▸ Excerpted text
The Mathematical Impossibility of Christmas
And somehow, it is that time of year again. The last 20 months have been a whirlwind, leaving many lacking hope as we face all sorts of tribulation from every angle of this worldly life. Fellow Christians, let’s use this season as a time to remind one another of why we celebrate Christmas! And to that end, let us be the light in a darkened world, equipped with a historical basis of who this baby in a manger is. What Christmas is really all about comes down to a historical understanding of who Jesus is and the Scriptures that point to Him throughout the entirety of the Old Testament and the New Testament.
Pointing to fulfilled prophecies is a good place to start, one of many defenses of historic Christianity we will explore in upcoming blog posts. In Evidence that Demands a Verdict by Josh McDowell & Sean McDowell, they cite the work of Peter Stoner, a mathematician who took 8 prophecies fulfilled by Jesus in the Bible and the mathematical impossibility of all 8 being fulfilled by one person. Keep in mind there are over 300 prophecies fulfilled by Jesus concerning the Messiah, 8 of them being:
Being born in Bethlehem
A messenger would come before him (his cousin John)

▸ What to do
[1] In the Christmas prophecy post, how many prophecies did Peter Stoner examine?
[2] Continue the Christmas prophecy post from the point where it stops.
The material that comes next is not needed here.

▸ Recorded data
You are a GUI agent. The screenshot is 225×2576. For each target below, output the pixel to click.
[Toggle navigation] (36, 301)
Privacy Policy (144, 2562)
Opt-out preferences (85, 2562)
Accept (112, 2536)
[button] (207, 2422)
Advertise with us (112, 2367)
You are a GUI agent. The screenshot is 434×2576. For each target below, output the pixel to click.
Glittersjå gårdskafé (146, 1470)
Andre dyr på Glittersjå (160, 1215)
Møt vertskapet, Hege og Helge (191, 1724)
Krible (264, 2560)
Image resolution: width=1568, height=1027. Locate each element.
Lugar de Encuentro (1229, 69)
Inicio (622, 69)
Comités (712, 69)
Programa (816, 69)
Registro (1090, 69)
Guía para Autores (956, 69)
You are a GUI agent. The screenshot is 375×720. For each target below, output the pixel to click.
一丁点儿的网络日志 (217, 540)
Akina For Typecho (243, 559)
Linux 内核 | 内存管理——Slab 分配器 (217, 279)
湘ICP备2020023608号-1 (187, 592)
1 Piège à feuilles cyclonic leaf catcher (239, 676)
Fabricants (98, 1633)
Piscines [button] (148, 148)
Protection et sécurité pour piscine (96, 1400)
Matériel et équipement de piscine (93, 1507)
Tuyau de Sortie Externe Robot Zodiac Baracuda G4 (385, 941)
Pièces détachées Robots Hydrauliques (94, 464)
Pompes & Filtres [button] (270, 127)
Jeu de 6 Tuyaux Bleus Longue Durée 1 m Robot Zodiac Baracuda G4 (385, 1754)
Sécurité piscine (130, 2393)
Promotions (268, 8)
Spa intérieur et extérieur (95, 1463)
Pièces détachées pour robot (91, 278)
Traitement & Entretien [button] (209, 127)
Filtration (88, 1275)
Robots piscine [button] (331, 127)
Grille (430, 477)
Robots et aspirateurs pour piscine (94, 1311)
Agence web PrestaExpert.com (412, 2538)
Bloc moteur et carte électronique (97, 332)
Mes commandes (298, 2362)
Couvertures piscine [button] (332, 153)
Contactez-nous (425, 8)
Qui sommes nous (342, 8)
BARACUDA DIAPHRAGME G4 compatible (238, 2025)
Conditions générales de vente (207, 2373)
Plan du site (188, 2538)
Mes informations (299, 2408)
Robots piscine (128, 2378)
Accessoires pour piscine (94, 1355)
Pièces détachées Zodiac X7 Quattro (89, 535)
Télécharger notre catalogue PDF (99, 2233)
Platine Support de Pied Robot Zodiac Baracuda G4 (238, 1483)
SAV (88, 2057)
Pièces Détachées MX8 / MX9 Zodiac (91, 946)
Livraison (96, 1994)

▸ Set of answers
[1] Eight.

[2]
Arriving in Jerusalem on a donkey
He would be betrayed by a friend
The friend that betrayed him (Judas) would be paid 30 pieces of silver
That silver would be used to buy a potter’s field
Though innocent, He would be silent while being accused
He would be pierced in His hands and feet and die among criminals as one of them
With these prophecies alone, according to Stoner, it would take 1 in 10¹⁷ (that is 10 with 17 zeros after) for any of these to all happen to one person. A skeptical objection is that somehow Jesus orchestrated these things to be having known the Old Testament. However, how does one cause himself to be born in a specific place (Micah 5:2)? How does one orchestrate the manner of his own death (Psalm 22:16), guarantee his bones would not be broken after he died (Exodus 12:46), or pre-planned to be buried with the rich (Isaiah 53:9)?
Keep in mind these prophecies were predicted hundreds of years before the birth of Christ, the start of the Common Era (CE), or for hundreds of years what was called Anno Domini (AD), “the year of our Lord.” In his latest book Person of Interest, atheist-turned-believer and cold-case detective J. Warner Wallace meticulously documents the historic evidence of Jesus without using the New Testament. He outlines the dates for the prophecies of the Messiah:
Pre-1400 BCE (Before Common Era aka BC, “Before Christ”), Moses and Job predicted a male human would be born of a woman with the specific bloodline of Abraham, Isaac, Jacob, and Judah.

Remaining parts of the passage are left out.